### OBJECTIVE
Copy every line of the records below that contains the string "credits". Case counts.

### EXTRACTED MATERIAL
══════
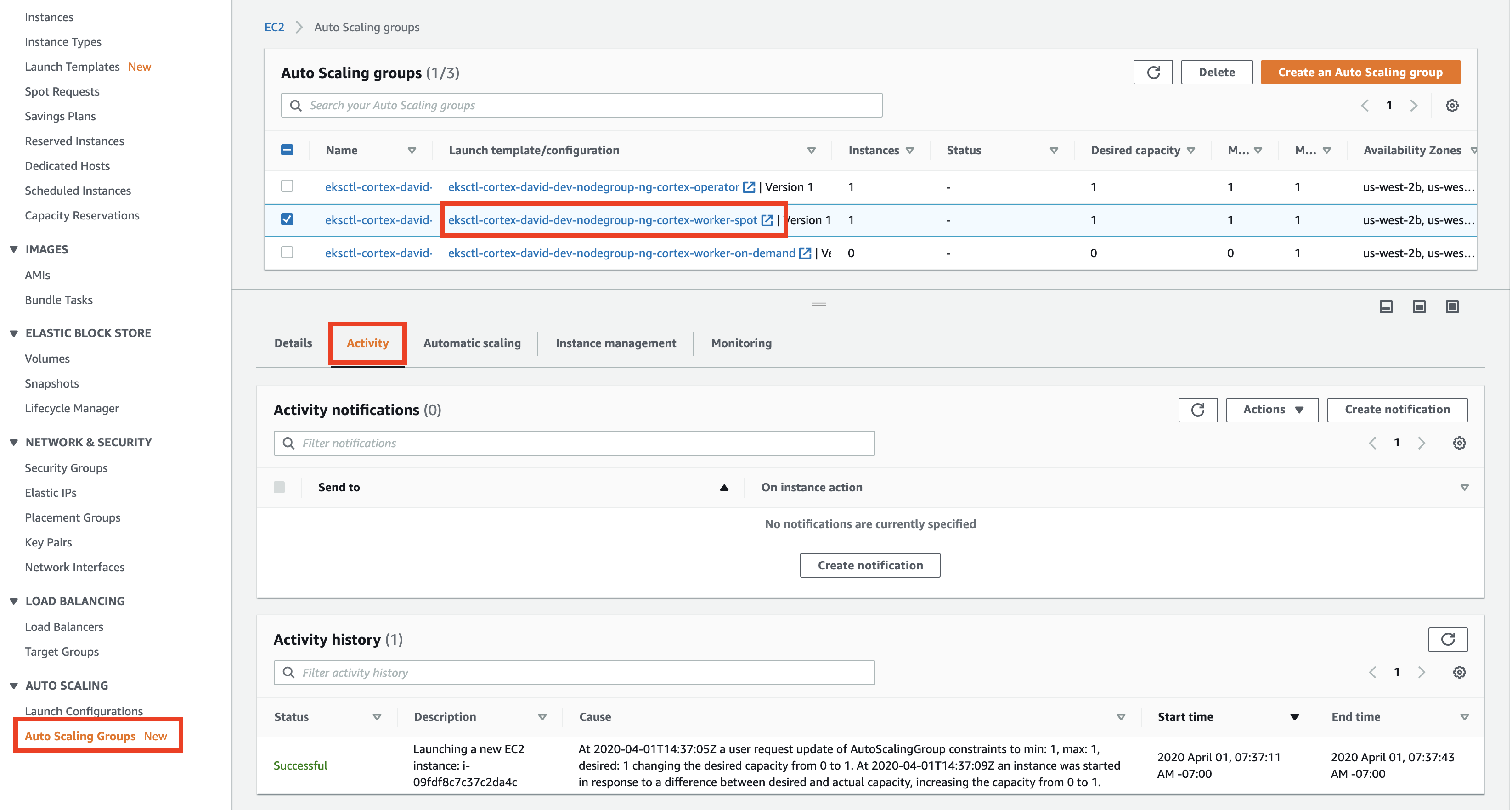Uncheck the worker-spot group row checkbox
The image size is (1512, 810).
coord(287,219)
══════
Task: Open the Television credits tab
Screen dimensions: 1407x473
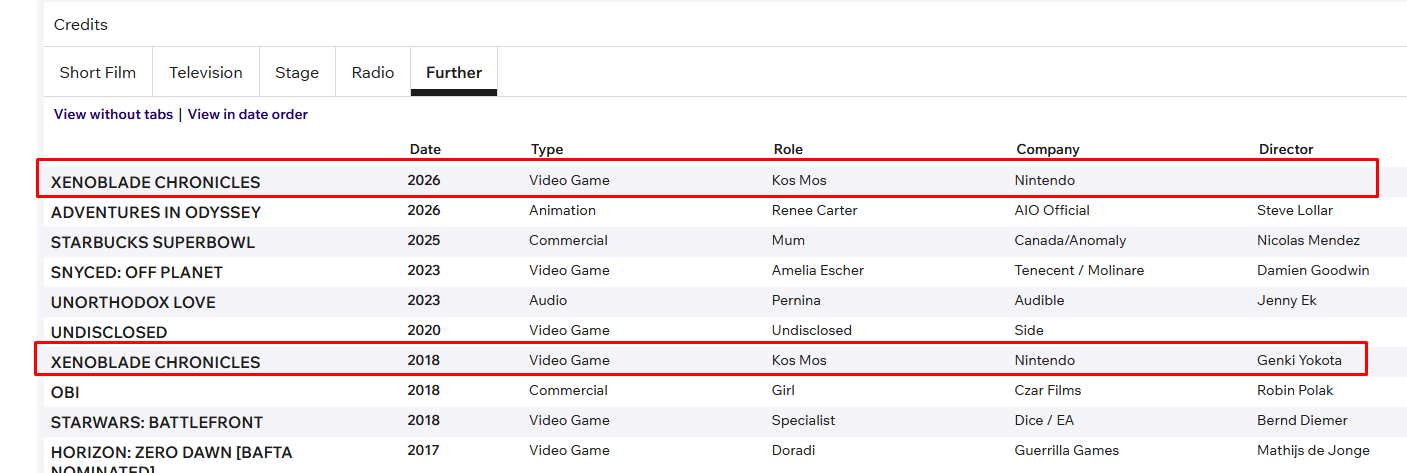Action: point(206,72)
══════
### SOLUTION
Task: Open the Television credits tab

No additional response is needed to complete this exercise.